Security containers
Security containers are used on the DFHWSTC-V1 channel to send and receive identity tokens from a Security Token Service (STS) such as Tivoli® Federated Identity Manager. This interface is called the Trust client interface and can be used in web service requester and provider pipelines.
DFHWS-IDTOKEN container
DFHWS-IDTOKEN is a container of DATATYPE(CHAR). It contains the token that the Security Token Service (STS) either validates or uses to issue an identity token for the message. Use this container only with channel DFHWSTC-V1 for the Trust client interface.

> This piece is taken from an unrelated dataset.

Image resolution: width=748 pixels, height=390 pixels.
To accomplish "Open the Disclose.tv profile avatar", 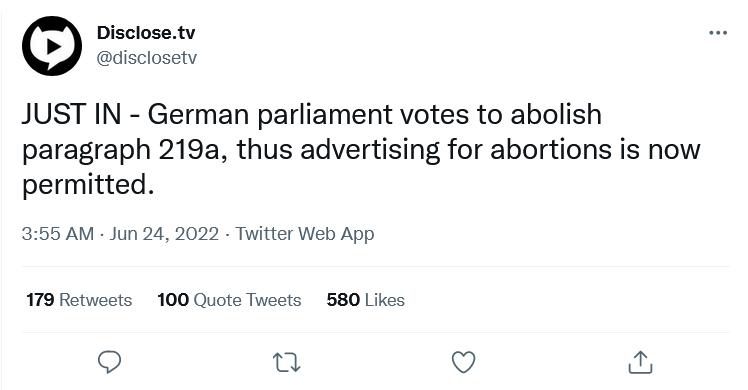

The token must be in XML format.
DFHWS-RESTOKEN container
- If the action is issue, this container holds the token that the STS has exchanged for the one that was sent in the DFHWS-IDTOKEN container.
- If the action is validate, this container holds a URI to indicate whether the security token
that was sent in the DFHWS-IDTOKEN container is valid or not valid. The URIs that can be returned
are as follows:
URI Description http://schemas.xmlsoap.org/ws/2005/02/trust/status/validThe security token is valid. http://schemas.xmlsoap.org/ws/2005/02/trust/status/invalidThe security token is not valid.
This container is returned on the channel DFHWSTC-V1 when using the Trust client interface.
DFHWS-SERVICEURI container
DFHWS-SERVICEURI is a container of DATATYPE(CHAR). It contains the URI that the Security Token Service (STS) uses as the AppliesTo scope. The AppliesTo scope is used to determine the web service with which the security token is associated. Use this container only with channel DFHWSTC-V1 for the Trust client interface.
DFHWS-STSACTION container
DFHWS-STSACTION is a container of DATATYPE(CHAR). It contains the URI of the action that the Security Token Service (STS) takes to either validate or issue a security token. The URI values that you can specify in this container are as follows:
| URI | Description |
|---|---|
http://schemas.xmlsoap.org/ws/2005/02/trust/Issue |
The STS issues a token in exchange for the one that is sent in the DFHWS-IDTOKEN container. |
http://schemas.xmlsoap.org/ws/2005/02/trust/Validate |
The STS validates the token that is sent in the DFHWS-IDTOKEN container. |
Use this container only with channel DFHWSTC-V1 for the Trust client interface.
DFHWS-STSFAULT container
DFHWS-STSFAULT is a container of DATATYPE(CHAR). It contains the error that was returned by the Security Token Service (STS). If an error occurs, the STS issues a SOAP fault. The contents of the SOAP fault are returned in this container.
This container is returned on the channel DFHWSTC-V1 when using the Trust client interface.
DFHWS-STSREASON container
DFHWS-STSREASON is a container of DATATYPE(CHAR). It contains the contents of the
<wst:Reason> element, if this element is present in the response message from
the Security Token Service (STS).
The <wst:Reason> element contains an optional string that provides
information relating to the status of the validation request that was sent to the STS by CICS®. If the security token is not valid, the information
provided by the STS in this element can help you to determine why the token is not valid. For more
information, see the Web Services Trust Language specification.
DFHWS-STSURI container
DFHWS-STSURI is a container of DATATYPE(CHAR). It contains the absolute URI of the Security Token Service (STS) that is used to validate or issue an identity token for the SOAP message.
The format of the URI is
http://www.example.com:8080/TrustServer/SecurityTokenService. You can use HTTP or
HTTPS, depending on your security requirements.
Use this container only with channel DFHWSTC-V1 for the Trust client interface.
DFHWS-TOKENTYPE container
DFHWS-TOKENTYPE is a container of DATATYPE(CHAR). It contains the URI of the requested token type that the Security Token Service (STS) issues as an identity token for the SOAP message. You can specify any valid token type, but it must be supported by the STS.
Use this container only with channel DFHWSTC-V1 for the Trust client interface.